As Trump departed Da Nang without meeting Putin, he fumed to reporters aboard Air Force One that intelligence officials from the last administration were “political hacks” and labeled the Russia investigation a “hit job” masterminded by Democrats.
Waking up in Hanoi, he unleashed a stream of invective on Twitter after remaining largely calm on social media all week, calling those who question his ties to Russia “haters and fools.”
The response back in Washington was heated. Sen. John McCain, who was imprisoned during the Vietnam War less than a mile from where Trump was staying, wrote: “Vladimir Putin does not have America’s interests at heart. To believe otherwise is not only naive but also places our national security at risk.”
No direct answer
Trump modulated his tone standing outside the mustard-hued presidential palace in Hanoi, saying that he sided with US intelligence agencies, who determined months ago that Russia was behind the interference.

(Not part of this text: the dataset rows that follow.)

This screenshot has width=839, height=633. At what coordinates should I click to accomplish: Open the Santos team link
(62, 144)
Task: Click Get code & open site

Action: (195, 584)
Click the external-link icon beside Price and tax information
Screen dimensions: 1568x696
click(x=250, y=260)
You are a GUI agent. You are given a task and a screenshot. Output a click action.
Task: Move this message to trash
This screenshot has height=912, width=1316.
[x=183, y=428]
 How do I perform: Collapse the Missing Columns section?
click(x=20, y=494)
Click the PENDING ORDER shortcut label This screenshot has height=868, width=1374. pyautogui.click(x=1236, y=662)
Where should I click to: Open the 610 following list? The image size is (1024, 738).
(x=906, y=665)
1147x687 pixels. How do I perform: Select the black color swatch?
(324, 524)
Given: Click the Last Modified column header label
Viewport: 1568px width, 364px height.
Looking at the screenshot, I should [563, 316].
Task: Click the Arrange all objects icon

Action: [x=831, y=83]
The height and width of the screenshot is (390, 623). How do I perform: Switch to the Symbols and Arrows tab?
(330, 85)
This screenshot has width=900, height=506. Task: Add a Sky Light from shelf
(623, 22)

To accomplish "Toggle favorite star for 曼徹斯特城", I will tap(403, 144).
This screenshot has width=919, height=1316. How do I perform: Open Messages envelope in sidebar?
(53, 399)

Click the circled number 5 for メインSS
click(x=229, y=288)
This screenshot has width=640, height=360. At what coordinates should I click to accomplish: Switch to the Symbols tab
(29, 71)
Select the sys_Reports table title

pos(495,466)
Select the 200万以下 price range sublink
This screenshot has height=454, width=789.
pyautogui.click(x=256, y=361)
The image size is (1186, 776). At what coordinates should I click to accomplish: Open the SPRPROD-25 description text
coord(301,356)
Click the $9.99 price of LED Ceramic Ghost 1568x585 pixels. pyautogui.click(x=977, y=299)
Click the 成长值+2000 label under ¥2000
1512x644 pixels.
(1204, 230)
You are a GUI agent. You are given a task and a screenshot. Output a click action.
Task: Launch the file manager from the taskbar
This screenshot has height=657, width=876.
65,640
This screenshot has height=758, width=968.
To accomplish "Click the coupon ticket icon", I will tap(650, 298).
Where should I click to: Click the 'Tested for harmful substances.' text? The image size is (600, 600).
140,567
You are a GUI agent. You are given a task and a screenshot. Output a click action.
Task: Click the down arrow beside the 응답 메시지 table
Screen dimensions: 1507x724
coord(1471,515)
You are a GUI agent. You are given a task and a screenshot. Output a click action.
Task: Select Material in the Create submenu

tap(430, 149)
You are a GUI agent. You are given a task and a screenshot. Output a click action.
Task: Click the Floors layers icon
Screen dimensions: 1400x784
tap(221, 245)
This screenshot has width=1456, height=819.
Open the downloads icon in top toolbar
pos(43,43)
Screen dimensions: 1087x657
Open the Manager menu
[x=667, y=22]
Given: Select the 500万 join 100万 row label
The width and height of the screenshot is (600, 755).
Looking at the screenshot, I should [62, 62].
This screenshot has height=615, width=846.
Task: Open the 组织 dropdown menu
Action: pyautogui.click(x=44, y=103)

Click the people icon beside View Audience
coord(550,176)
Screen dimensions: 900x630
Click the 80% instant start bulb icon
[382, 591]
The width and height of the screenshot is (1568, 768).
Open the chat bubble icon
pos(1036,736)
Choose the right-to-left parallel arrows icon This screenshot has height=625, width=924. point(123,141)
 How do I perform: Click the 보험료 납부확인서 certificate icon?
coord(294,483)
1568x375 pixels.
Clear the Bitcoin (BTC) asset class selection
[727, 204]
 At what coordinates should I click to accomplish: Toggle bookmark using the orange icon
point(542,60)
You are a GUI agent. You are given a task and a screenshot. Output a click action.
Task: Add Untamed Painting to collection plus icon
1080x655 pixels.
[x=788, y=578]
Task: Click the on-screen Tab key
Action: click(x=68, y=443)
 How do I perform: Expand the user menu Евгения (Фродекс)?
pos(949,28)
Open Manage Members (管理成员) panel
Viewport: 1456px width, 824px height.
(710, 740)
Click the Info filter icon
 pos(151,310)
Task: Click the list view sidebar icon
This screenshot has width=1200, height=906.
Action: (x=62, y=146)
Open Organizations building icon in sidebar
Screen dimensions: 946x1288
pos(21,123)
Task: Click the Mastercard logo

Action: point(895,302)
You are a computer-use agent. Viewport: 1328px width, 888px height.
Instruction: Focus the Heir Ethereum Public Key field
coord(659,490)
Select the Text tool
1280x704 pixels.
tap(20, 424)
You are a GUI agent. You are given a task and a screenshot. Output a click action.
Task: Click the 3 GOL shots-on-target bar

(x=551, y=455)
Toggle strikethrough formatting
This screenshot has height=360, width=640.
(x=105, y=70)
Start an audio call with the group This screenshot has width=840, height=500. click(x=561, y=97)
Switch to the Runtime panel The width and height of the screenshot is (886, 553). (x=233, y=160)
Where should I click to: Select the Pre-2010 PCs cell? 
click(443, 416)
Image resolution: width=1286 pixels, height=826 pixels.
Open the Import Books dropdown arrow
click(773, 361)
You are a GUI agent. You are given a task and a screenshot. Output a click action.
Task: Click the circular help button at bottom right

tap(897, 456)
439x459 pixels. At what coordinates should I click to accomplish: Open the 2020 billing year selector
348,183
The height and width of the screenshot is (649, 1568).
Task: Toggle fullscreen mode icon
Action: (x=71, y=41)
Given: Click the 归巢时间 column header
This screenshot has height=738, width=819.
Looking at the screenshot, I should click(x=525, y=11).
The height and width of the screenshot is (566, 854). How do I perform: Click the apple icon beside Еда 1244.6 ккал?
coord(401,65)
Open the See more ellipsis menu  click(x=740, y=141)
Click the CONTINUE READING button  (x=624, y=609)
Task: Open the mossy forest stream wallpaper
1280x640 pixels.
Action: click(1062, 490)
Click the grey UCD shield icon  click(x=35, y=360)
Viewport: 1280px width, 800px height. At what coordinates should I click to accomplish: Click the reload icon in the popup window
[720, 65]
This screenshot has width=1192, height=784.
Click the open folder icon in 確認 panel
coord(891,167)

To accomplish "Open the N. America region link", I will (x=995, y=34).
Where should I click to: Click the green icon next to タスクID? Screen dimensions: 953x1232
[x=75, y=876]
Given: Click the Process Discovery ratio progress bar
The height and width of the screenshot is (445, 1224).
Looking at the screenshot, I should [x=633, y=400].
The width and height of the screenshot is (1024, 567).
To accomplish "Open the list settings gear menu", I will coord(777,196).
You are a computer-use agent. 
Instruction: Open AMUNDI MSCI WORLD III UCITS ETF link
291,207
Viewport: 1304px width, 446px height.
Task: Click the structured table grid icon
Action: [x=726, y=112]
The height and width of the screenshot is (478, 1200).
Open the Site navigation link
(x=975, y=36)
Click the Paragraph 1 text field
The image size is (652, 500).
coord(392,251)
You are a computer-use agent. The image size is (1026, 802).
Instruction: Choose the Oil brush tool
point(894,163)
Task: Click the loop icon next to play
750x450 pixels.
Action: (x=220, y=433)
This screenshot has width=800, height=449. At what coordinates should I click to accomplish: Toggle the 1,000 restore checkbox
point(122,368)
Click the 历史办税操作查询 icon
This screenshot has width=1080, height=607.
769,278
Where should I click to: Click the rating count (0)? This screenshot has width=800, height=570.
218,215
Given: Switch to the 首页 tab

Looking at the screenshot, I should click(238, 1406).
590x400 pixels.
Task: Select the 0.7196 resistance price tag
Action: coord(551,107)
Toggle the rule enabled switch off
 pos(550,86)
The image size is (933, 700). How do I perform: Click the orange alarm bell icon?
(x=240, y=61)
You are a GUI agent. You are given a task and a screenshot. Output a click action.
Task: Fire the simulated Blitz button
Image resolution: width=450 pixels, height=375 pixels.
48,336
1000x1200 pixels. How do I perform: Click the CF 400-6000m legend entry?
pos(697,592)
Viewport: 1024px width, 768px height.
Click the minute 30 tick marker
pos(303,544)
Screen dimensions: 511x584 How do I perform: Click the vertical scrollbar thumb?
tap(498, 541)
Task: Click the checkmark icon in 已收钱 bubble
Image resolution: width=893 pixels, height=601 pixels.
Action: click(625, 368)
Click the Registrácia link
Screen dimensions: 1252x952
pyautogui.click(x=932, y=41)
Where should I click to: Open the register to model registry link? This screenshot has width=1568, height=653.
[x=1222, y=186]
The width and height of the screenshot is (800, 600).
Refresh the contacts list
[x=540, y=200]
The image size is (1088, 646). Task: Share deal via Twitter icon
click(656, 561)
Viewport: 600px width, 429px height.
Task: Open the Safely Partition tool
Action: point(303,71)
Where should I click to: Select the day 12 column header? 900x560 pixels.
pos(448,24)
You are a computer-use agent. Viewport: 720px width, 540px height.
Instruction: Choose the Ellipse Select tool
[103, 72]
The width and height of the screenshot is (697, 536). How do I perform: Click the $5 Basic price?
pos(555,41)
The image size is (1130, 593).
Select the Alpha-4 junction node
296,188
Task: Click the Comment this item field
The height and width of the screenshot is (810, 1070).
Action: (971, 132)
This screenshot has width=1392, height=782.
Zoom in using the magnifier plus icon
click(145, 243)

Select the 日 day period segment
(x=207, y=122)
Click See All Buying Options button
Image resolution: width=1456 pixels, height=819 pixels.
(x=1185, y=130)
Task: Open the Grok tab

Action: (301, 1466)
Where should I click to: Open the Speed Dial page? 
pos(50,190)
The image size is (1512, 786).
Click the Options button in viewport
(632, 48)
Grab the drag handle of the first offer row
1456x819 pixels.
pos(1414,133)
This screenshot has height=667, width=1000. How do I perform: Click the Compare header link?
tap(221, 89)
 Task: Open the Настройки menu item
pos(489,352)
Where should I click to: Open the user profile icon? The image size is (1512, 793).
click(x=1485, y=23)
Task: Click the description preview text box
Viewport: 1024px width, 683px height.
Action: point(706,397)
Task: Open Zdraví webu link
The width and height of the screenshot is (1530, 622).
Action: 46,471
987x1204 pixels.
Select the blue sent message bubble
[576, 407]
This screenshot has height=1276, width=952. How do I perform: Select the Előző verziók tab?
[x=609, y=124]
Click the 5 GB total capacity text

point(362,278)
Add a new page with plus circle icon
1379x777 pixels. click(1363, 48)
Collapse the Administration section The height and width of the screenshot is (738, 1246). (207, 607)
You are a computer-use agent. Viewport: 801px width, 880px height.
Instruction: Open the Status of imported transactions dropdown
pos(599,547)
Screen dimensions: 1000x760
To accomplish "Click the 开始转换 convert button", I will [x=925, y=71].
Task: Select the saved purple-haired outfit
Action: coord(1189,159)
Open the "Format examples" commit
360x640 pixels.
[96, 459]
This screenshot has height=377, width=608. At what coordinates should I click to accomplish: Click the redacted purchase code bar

But asked directly whether Russia was responsible for the meddling, he skirted the question again and avoided putting the matter to rest.
“As to whether I believe it or not, I am with our agencies, especially as currently constituted with the leadership,” he said.
His grudging, caveated acceptance of a finding the US intelligence community arrived at months ago put him closer to the position of most of those in his administration. But it stopped short of answering the direct question he was posed about whether Russia was responsible.
In polling, Americans increasingly see the Russian meddling as a grave issue. In a CNN survey conducted this month, about two-thirds (64%) now say the investigation into Russian efforts to influence the US presidential election in 2016 is a serious matter that should be fully investigated, while just 32% see it as an effort to discredit Trump’s presidency.
The percentage who say it’s a “crisis” for the United States if the Russian government did attempt to influence the outcome of the presidential election now stands at 22%.
Trump’s willingness to confront Putin will be tested in the coming months. Trump is required to impose new sanctions on Russian entities by January 29 under a law passed by Congress over the summer. The same law required the administration to identify targets for the sanctions by the beginning of last month; the roster of targets arrived three weeks late.
In his remarks on Sunday, Trump suggested that imposing new sanctions on Russia was misguided.
“People don’t realize Russia has been very, very heavily sanctioned,” Trump said. “They were sanctioned at a very high level, and that took place very recently. It’s now time to get back to healing a world that is shattered and broken.”